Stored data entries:
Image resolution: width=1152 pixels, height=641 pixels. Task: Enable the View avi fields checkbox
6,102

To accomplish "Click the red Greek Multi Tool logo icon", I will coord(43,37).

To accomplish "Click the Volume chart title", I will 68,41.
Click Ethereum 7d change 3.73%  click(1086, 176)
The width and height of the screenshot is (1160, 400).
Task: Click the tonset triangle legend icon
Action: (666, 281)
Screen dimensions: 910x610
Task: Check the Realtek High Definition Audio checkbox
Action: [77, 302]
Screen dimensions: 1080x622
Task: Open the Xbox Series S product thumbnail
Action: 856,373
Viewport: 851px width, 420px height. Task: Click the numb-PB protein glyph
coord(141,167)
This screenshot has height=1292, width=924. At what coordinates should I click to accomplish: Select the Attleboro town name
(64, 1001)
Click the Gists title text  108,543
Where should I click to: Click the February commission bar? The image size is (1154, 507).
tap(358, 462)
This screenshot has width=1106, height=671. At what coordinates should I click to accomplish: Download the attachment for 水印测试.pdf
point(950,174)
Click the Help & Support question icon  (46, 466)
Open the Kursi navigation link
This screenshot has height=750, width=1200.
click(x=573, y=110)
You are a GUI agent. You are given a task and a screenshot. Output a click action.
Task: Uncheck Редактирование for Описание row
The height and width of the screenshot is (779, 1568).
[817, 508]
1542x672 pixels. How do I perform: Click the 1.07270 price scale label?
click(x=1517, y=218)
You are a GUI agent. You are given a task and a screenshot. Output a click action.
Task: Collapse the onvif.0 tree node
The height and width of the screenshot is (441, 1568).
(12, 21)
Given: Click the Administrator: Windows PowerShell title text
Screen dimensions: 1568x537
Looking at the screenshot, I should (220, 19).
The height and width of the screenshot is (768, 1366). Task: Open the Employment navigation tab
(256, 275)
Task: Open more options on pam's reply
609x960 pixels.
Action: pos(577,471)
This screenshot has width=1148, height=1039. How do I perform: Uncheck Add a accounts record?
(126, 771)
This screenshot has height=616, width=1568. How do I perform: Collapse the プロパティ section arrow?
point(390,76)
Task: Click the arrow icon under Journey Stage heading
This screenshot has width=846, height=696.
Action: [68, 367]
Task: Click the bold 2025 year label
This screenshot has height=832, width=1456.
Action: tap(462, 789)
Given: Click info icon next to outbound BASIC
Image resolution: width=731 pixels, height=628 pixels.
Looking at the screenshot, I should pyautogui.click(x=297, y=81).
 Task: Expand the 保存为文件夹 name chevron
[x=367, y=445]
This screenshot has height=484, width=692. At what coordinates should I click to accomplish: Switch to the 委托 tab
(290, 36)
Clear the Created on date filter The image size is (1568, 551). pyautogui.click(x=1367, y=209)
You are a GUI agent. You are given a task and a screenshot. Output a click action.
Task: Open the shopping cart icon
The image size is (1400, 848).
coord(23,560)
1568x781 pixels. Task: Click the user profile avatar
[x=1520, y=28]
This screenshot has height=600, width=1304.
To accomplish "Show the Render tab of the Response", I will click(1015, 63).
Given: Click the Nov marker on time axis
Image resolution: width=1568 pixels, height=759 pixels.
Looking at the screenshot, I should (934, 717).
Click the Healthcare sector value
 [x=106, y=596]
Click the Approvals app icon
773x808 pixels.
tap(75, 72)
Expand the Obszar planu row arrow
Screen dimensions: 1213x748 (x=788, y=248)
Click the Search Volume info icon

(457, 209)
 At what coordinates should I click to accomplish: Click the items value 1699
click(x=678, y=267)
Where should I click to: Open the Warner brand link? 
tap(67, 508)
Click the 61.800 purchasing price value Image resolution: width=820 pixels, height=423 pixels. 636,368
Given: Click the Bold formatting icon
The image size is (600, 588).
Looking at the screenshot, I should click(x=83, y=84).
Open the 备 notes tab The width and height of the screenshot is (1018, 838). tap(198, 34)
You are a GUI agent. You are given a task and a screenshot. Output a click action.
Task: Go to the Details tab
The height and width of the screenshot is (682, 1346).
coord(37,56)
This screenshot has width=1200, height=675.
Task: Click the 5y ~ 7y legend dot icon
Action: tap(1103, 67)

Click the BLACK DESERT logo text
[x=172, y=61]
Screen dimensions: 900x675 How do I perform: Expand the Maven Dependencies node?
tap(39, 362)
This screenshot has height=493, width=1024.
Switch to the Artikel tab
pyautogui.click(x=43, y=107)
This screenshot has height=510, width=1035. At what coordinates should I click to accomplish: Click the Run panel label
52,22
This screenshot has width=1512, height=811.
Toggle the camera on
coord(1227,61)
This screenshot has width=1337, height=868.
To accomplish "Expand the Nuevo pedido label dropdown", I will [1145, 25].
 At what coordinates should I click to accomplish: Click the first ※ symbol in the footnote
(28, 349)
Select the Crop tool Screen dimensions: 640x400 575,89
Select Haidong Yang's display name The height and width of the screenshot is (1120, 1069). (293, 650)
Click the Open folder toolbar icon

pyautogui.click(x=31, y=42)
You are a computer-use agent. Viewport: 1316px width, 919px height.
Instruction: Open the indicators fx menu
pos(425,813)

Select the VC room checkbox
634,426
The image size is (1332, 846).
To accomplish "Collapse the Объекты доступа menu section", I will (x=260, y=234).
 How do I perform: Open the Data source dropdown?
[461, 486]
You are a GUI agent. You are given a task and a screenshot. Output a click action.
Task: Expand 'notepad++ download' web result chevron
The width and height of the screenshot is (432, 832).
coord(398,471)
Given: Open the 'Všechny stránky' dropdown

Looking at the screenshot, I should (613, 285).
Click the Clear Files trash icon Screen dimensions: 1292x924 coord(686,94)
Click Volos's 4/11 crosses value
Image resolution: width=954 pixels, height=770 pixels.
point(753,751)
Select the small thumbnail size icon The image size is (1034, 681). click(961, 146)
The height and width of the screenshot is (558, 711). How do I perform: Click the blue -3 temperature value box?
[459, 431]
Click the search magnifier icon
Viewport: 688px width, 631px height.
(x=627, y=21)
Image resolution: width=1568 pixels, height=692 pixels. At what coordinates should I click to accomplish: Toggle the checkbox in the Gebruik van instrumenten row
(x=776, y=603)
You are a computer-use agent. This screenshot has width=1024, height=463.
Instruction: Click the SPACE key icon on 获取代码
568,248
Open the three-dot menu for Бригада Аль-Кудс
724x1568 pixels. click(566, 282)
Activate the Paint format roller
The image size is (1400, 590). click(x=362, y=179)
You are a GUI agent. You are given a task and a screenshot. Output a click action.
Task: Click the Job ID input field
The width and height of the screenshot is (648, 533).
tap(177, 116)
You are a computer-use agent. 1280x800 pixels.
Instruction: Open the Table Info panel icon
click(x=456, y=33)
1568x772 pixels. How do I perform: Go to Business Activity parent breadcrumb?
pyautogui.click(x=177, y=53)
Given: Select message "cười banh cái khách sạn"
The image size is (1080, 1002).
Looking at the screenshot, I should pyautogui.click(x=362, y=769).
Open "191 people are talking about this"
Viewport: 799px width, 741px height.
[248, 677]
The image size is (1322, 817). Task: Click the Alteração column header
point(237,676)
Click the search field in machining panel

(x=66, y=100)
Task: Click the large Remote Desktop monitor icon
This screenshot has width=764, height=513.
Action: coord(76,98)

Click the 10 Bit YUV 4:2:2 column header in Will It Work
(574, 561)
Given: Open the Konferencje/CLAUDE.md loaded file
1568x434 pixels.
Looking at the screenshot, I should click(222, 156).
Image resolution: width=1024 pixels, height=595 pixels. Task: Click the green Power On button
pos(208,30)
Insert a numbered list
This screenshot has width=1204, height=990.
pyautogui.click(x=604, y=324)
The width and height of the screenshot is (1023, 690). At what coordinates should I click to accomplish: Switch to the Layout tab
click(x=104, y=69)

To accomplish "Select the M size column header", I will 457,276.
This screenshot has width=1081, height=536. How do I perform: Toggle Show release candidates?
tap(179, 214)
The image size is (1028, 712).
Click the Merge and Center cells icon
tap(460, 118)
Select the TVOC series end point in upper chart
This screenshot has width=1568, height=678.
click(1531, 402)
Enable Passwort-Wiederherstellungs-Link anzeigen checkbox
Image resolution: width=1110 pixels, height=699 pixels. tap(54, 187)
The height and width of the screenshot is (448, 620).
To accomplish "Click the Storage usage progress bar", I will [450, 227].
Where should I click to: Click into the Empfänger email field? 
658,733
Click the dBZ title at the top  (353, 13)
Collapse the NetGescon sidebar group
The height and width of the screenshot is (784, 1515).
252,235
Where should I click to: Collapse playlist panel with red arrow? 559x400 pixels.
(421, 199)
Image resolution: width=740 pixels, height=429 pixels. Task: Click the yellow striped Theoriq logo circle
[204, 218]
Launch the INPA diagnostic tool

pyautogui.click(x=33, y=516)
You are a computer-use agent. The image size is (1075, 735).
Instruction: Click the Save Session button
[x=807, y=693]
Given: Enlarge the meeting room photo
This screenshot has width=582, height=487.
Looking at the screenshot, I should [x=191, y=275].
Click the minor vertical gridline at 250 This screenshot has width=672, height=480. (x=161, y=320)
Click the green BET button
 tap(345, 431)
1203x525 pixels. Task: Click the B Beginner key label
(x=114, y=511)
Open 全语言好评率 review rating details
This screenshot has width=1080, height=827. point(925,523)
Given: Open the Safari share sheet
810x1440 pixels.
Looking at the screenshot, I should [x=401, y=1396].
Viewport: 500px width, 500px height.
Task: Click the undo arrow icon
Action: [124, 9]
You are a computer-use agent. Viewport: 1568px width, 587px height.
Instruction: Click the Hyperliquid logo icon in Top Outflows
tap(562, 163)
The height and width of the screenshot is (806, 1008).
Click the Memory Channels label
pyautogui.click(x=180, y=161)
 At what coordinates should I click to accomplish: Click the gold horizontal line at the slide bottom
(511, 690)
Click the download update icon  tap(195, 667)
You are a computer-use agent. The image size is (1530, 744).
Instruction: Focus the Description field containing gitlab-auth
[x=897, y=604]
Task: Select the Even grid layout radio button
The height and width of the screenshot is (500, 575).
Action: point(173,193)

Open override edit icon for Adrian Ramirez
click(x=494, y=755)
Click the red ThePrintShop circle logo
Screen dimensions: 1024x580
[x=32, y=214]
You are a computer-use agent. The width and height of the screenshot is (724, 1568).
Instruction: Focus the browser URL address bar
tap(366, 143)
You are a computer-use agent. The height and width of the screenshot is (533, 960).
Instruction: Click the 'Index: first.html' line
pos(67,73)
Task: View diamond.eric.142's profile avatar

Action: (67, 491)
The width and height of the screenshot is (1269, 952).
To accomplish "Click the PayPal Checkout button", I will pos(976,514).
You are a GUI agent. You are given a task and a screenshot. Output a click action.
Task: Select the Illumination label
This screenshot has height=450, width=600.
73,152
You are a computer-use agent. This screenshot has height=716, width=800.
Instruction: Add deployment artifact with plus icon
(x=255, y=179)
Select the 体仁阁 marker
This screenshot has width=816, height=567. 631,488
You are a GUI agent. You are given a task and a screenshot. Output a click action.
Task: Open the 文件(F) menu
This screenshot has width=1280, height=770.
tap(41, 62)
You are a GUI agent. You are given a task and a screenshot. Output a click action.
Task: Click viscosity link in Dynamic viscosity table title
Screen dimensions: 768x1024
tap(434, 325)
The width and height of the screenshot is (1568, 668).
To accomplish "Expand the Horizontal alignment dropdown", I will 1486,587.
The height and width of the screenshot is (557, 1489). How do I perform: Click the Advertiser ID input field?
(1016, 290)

DIRECTIONS -
Above are some records; copy exactly the lines from the one with "This screenshot has height=510, width=1035." through the one with "Select the Crop", both included, and no others.

SOLUTION TO THIS TASK -
This screenshot has height=510, width=1035. At what coordinates should I click to accomplish: Click the Run panel label
52,22
This screenshot has width=1512, height=811.
Toggle the camera on
coord(1227,61)
This screenshot has width=1337, height=868.
To accomplish "Expand the Nuevo pedido label dropdown", I will [1145, 25].
 At what coordinates should I click to accomplish: Click the first ※ symbol in the footnote
(28, 349)
Select the Crop tool Screen dimensions: 640x400 575,89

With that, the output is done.